Participants will go back to their schools with funding and resources to put their farm to school plans into action, according to Jade McNamara, University of Maine assistant professor of human nutrition and who is heading up the institution.
“The ability to have our own institute and tailor the needs around Maine schools is key,” McNammara said. “Creating school gardens, helping schools buy local produce from farmers is a great way to support our state’s agriculture and support the health of our kids.”
The Falmouth schools have been using local food purchased directly at the source for about 10 years, Poliquin said. Around that same time, gardens and orchards planted by students began to produce steady crops.
“I was able to move the food program into more ‘from scratch’ cooking and less reliance on commercially prepared processed foods,” Poliquin said. “Now it’s so much fun to see students come through the doors into the cafeteria and see carrots or potatoes they grew and harvested on the lunch trays.”
Not only does growing their own ingredients highlight the importance of local food, it also opens the door for learning across the curriculum.
“For some students, hands on is the number one way they learn,” Poliquin said. “You can really teach anything through gardening — history, math, science, art and health, for example.”
The new farm to school institute in Maine will also involve trained college students who will host a one-day workshop for middle school and high school students. This workshop will focus on building or increasing school gardens, creating a school food pantry, food taste tests, cooking demonstrations and food preservation demonstrations.
The college mentors will continue meeting with middle and high school students to assist them as they develop their farm to school programs back in their schools.
“College students will gain important soft skills, such as leadership, problem-solving and advocacy, as they implement their classroom learning into community action goals,” McNamara said.
Commitment to the local food movement is nothing new in Maine colleges. In 2015, the University of Maine System pledged that 20 percent of all food served on its campuses would be locally sourced by 2020. It hit that goal in 2018.
Local food at the universities got a big push when the international food services firm Sodexo was awarded the UMaine System contract.
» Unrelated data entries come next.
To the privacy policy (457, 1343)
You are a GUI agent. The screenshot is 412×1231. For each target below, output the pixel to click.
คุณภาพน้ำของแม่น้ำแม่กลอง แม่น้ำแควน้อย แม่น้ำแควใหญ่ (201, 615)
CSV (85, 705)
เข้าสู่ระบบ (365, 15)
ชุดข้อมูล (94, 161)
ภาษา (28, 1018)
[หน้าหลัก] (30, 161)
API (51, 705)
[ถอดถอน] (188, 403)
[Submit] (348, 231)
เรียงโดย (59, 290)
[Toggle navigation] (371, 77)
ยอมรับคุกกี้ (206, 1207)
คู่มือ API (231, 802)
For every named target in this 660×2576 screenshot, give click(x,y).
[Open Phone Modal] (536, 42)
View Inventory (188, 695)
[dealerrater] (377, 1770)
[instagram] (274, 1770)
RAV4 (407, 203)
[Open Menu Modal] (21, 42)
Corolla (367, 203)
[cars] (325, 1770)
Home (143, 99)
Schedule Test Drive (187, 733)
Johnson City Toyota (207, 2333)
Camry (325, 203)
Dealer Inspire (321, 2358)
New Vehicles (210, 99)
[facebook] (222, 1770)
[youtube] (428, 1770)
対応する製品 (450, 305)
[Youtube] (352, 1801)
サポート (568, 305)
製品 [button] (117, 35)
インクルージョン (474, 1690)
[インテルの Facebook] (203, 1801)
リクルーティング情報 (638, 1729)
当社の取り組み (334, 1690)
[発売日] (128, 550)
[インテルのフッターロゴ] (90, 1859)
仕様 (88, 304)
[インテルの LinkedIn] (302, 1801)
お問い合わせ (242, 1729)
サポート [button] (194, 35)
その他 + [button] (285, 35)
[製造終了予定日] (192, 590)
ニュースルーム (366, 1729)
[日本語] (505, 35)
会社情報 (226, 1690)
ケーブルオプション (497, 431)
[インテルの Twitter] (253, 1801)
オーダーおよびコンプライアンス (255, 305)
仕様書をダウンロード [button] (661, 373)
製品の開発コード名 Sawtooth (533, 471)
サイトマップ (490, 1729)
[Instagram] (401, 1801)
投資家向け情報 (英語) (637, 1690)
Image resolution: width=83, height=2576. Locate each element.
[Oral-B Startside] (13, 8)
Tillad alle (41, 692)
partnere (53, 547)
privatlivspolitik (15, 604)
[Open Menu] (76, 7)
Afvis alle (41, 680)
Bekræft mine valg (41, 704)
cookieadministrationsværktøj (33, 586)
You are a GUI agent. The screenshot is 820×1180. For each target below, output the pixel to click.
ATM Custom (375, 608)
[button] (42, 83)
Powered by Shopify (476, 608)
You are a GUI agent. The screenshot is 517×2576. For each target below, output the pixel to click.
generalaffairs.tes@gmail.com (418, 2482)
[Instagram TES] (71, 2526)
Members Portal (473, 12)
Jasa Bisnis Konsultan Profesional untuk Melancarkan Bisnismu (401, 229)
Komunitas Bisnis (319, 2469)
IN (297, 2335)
As part of its bid, Sodexo promised to help attain that 20 percent local food goal.
“Once we reached the goal we started to work with the University of Maine System to expand that local commitment to 28 percent by 2026,” said Dan Roy, Sodexo district manager. “We want to grow a half percent a year after that and have that be sustainable.”
Among the farms sourcing food to Sodexo is Circle B Farms in Caribou, with its 2,300-acre broccoli farm.
For farm owner Thomas Ayer, not only does the deal with Sodexo get his crop into Maine schools, it’s a lifeline for his farm.
“Shipping broccoli with Sodexo allows me to keep everyone busy in the winter time,” Ayer said. “Otherwise it’s a slow time and I have to lay people off.”
Roy feels students from kindergarten through college can taste the difference when their food comes from local sources.
“I really do think students are aware and notice and appreciate the quality of local food and supporting local farms,” he said. “We work hard to make sure they know where that food is coming from.”
That knowledge is key to a sustainable local food initiative in Maine schools, according to McNamara. That, and making sure the students have a voice.
“Involving middle and high school students is a unique approach we are using compared [with] other farm to school institutes,” McNamara said. “By including the students, we aim to prioritize their voice and help them develop farm to school programming that they would be excited about seeing at their school.”